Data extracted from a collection
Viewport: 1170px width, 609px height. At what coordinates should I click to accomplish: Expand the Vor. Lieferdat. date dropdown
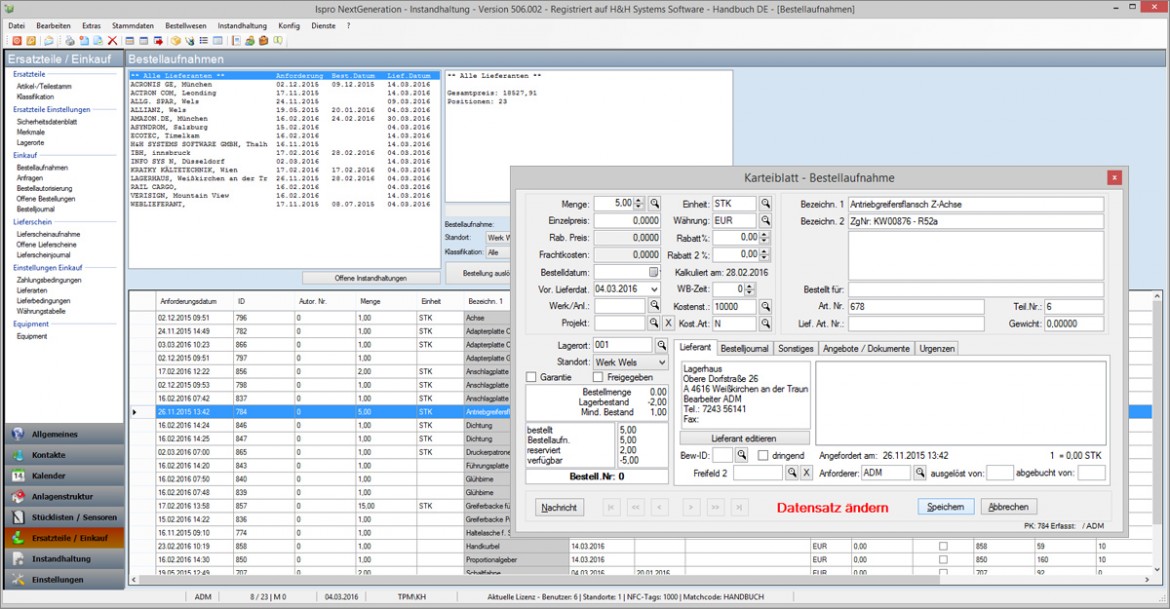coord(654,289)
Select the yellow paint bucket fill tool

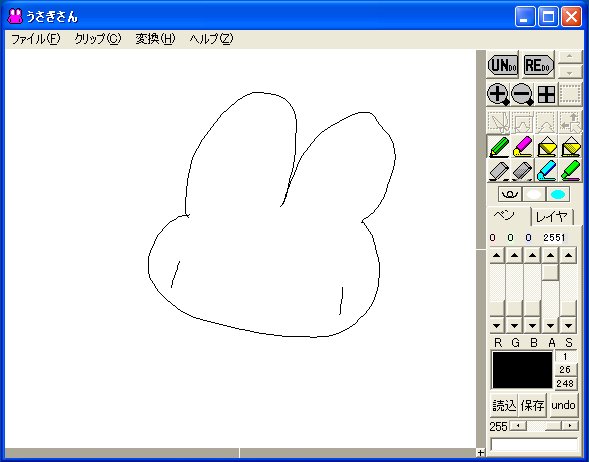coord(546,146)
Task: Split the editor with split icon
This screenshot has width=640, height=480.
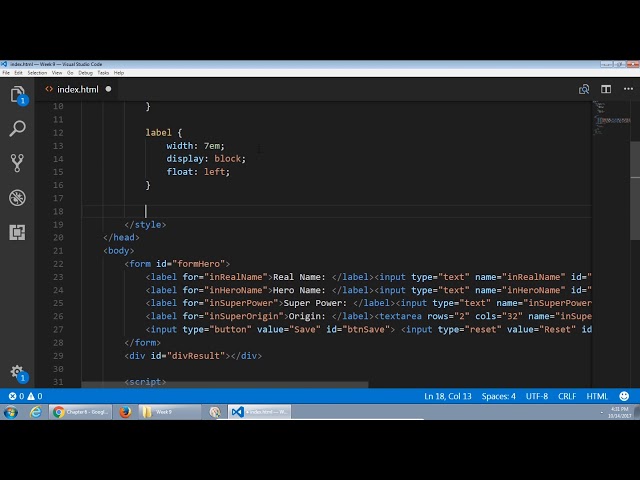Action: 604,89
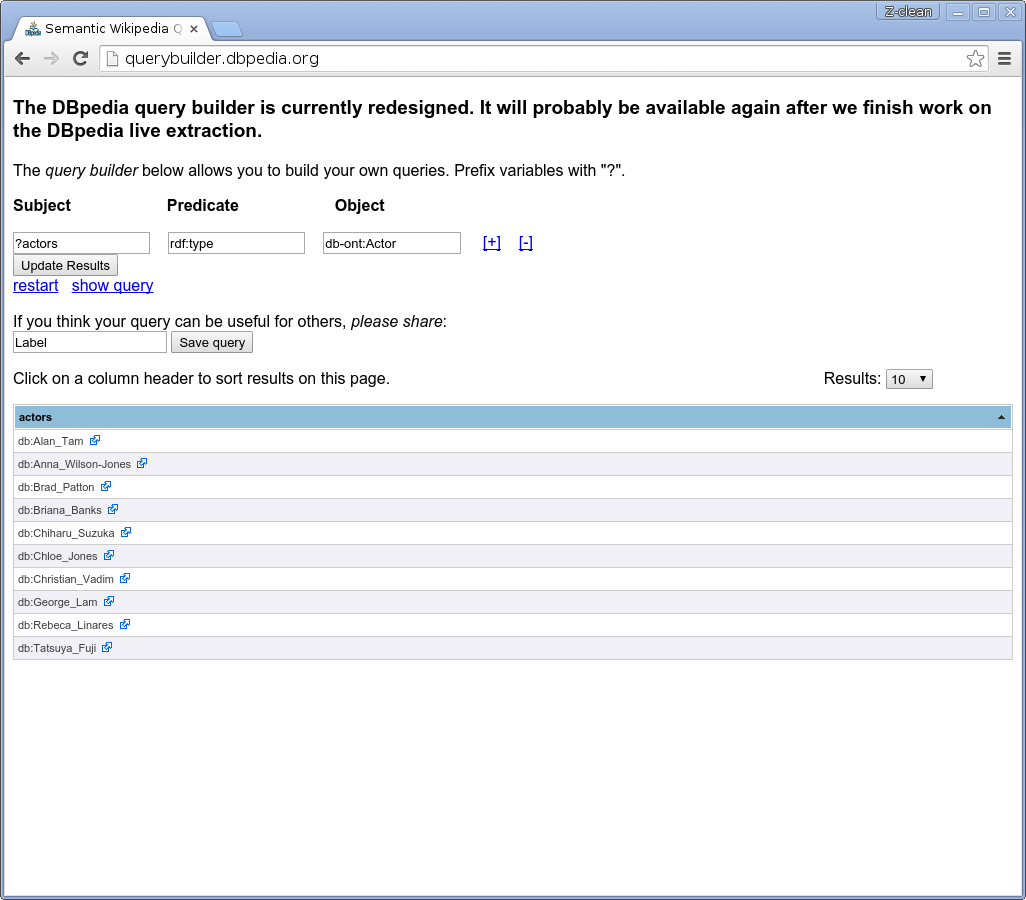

...

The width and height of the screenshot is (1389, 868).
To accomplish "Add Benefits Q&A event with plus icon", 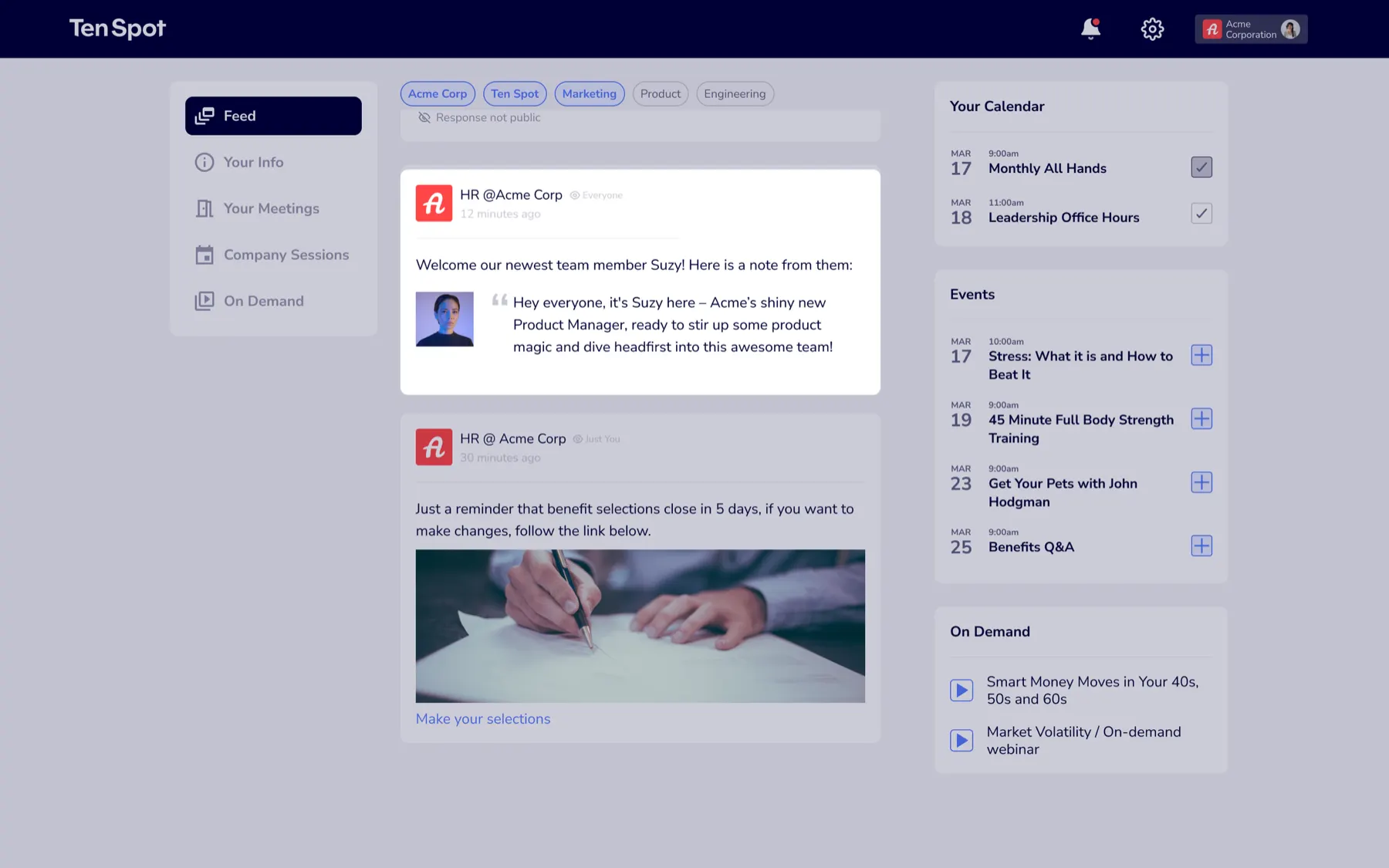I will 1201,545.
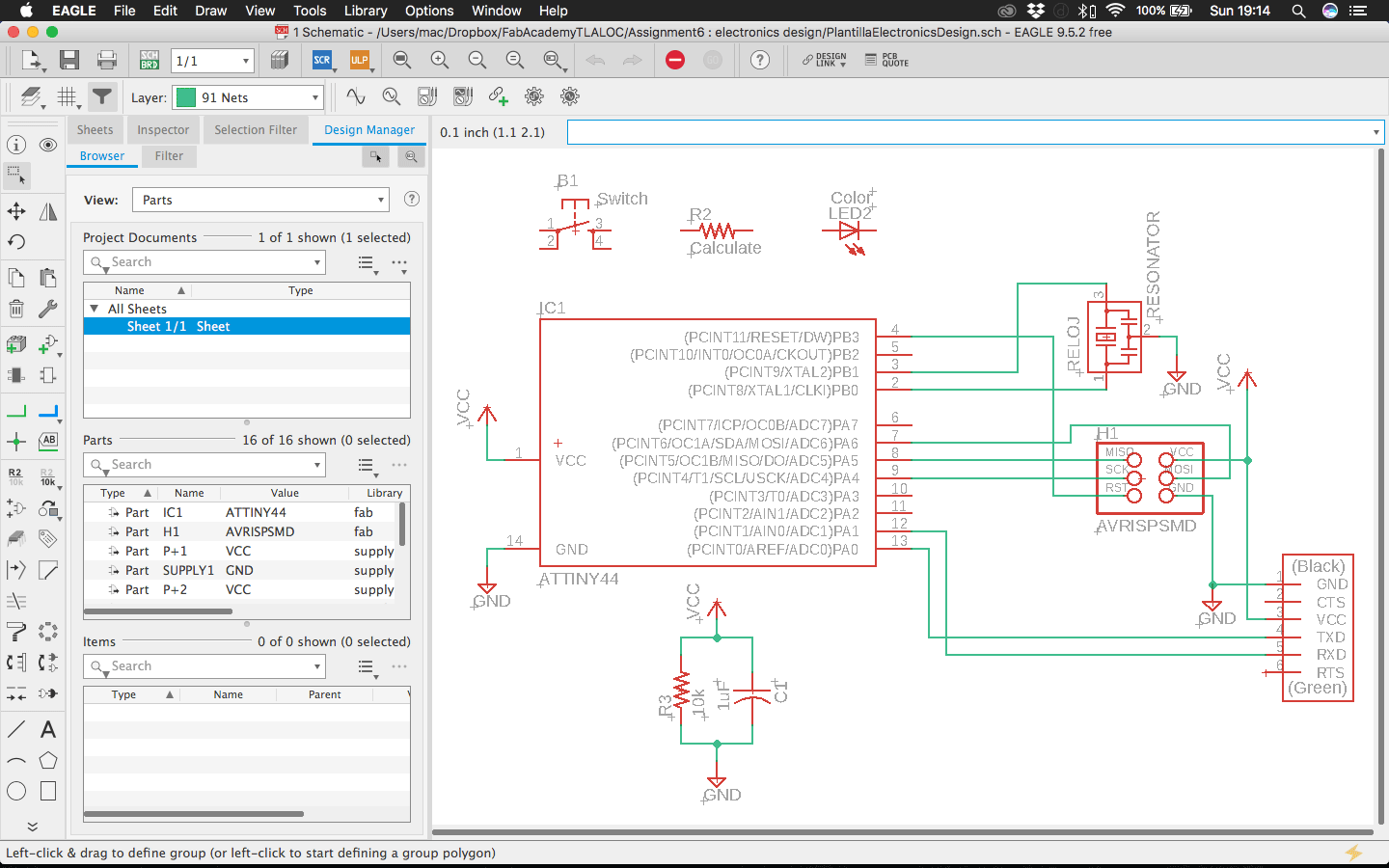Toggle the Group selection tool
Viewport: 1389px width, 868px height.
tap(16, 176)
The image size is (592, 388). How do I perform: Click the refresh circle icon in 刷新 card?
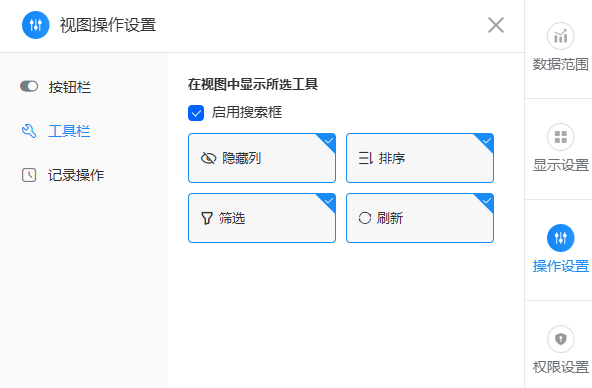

--

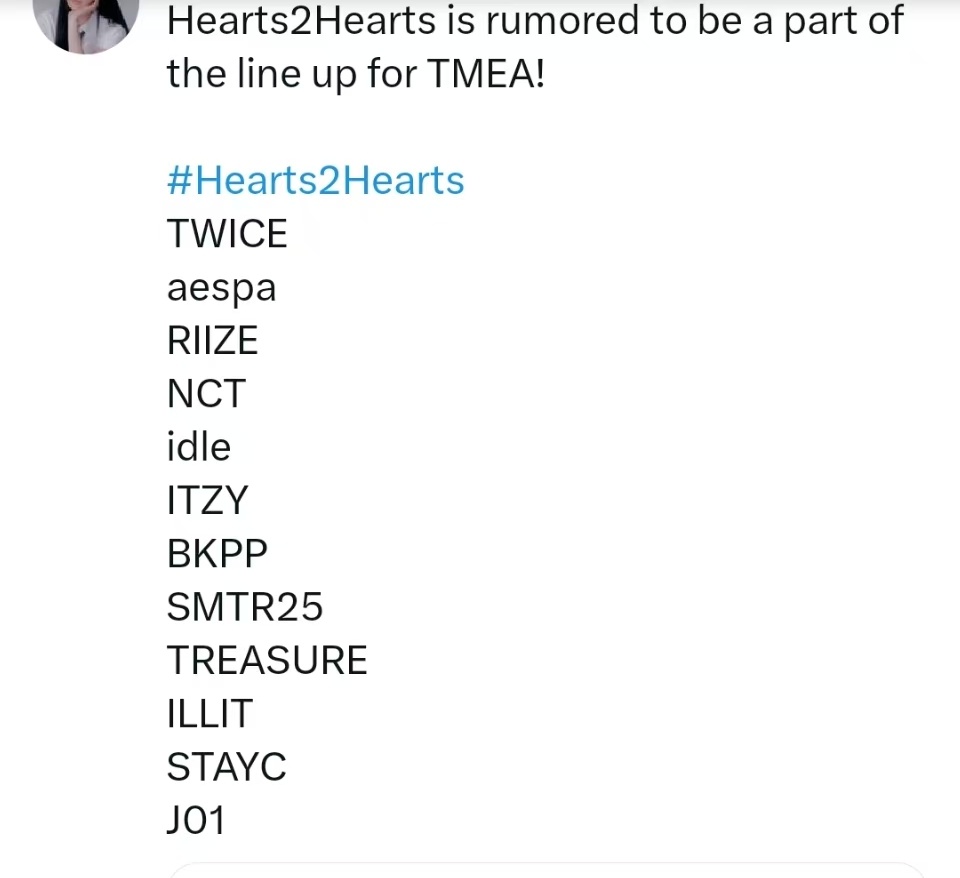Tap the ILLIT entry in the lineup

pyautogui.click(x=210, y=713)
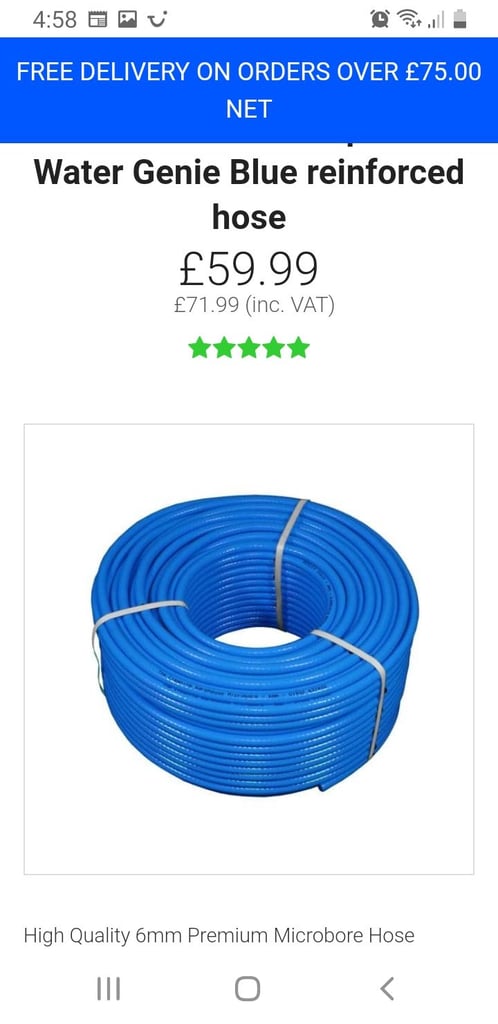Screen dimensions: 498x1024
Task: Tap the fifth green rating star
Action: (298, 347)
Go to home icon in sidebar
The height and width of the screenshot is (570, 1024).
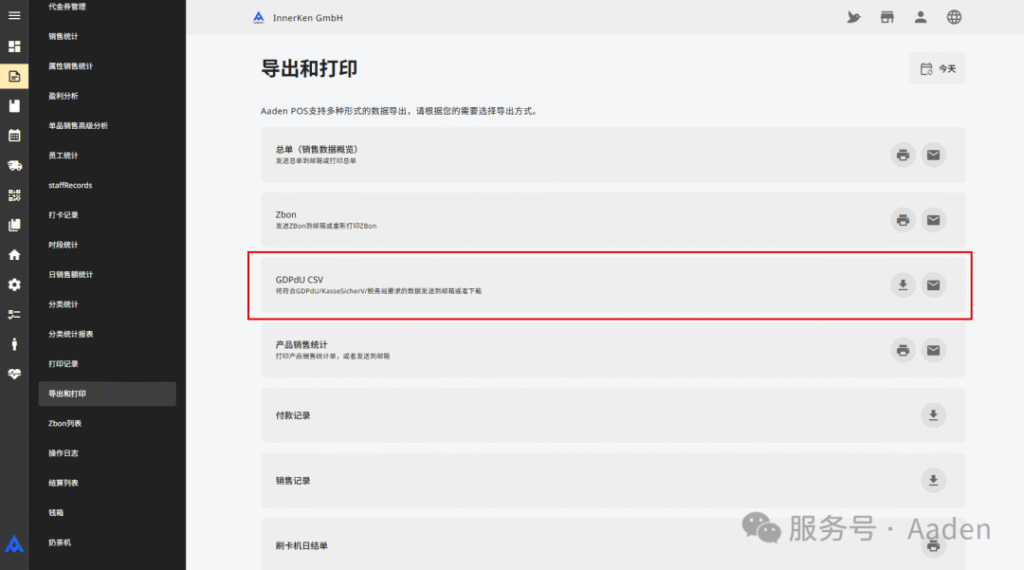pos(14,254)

BRIEF
Restate word for word the lines of the data above that begin at the line with "Viewport: 1170px width, 609px" and end at the line with "Task: Split the editor with split icon", keeping both ends and dropping every picture.

EXERCISE RESPONSE
Viewport: 1170px width, 609px height. At what coordinates should I click to accomplish: Expand the Vor. Lieferdat. date dropdown
coord(654,289)
Select the yellow paint bucket fill tool

coord(546,146)
Task: Split the editor with split icon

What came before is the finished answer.